Has a true democracy emerged within digital media or does it just seem as though consumers have more power than they actually do?
Democracy is a funny thing; it's never really existed. Certainly there are democratic trends in digital media. Obama's first campaign for president relied mainly on small donors, after all, drawn largely from online marketing. But now, his "war chest" is packed with far more corporate and special interests dollars, just like Romney's. So again, I think there are trends and tools that make democracy more possible using digital media.
I think Facebook is one of those, for as long as it lasts. What's cool about what's happening now is that if something becomes perceived as anti-democratic, and if its identity (like Facebook's or Google's) is centrally about being democratic and transparent, then it can be replaced amazingly quickly. So you have backlashes against Facebook's advertising pushes, or their tracking of our identities, or their privacy policies, which are precisely those things that could make it actually worth anything on Wall Street. It's no accident that the biggest IPO in the past decade was met with not just incompetence, but massive skepticism. Even Google, as amazingly diverse and powerful as it is, can be replaced.

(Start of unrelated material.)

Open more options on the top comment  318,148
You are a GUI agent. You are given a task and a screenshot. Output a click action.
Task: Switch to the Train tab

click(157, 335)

In your article “Power and Secrecy in the Age of the Internet,” you argue that journalism has failed us as a society. How do sites like WikiLeaks help address what journalism can’t, and what do they mean for the future of journalism and mainstream media?
Journalism fails us as soon as we want it to make us money. When it is tied to a bottom line, integrity is compromised, and it's always easier to get pre-packaged stories from the Pentagon or Apple than it is to do any actual research and ask hard questions that could get you kicked out of the White House Press Corps (as if you can actually learn anything useful there, anyway).
But there are other ways to think about journalism, and many of those rely on the same structures that have failed us as a society. The Yes Men's pranks bring important issues to light despite millions of dollars spent on hiding them. The Daily Show's reliance on parody gives a much-needed sense of history (and awareness of the self-contradiction and hypocrisy in politics and the news) to its audience (and the audience of the shows and websites that discuss or re-post clips from The Daily Show).
Anonymous reminds the powers-that-be that a few bored kids can black out the web presence of multi-billion dollar companies or the Department of Defense. And Wikileaks serves as a constant threat that no matter how closely you guard your secrets, it's always possible for them to get out, and once they do, there's no way to control them.
This has fundamentally changed not only how we think and act, but more importantly, how governments and corporations think and act. Hopefully it will move us toward more transparency and accountability; but I'm not holding my breath. Like I say in the book: it's not digital media that will change the world, only boots on the ground can do that. But maybe digital media will help us know to put our boots on at all, and tell us when and where to come together in the streets and make some noise.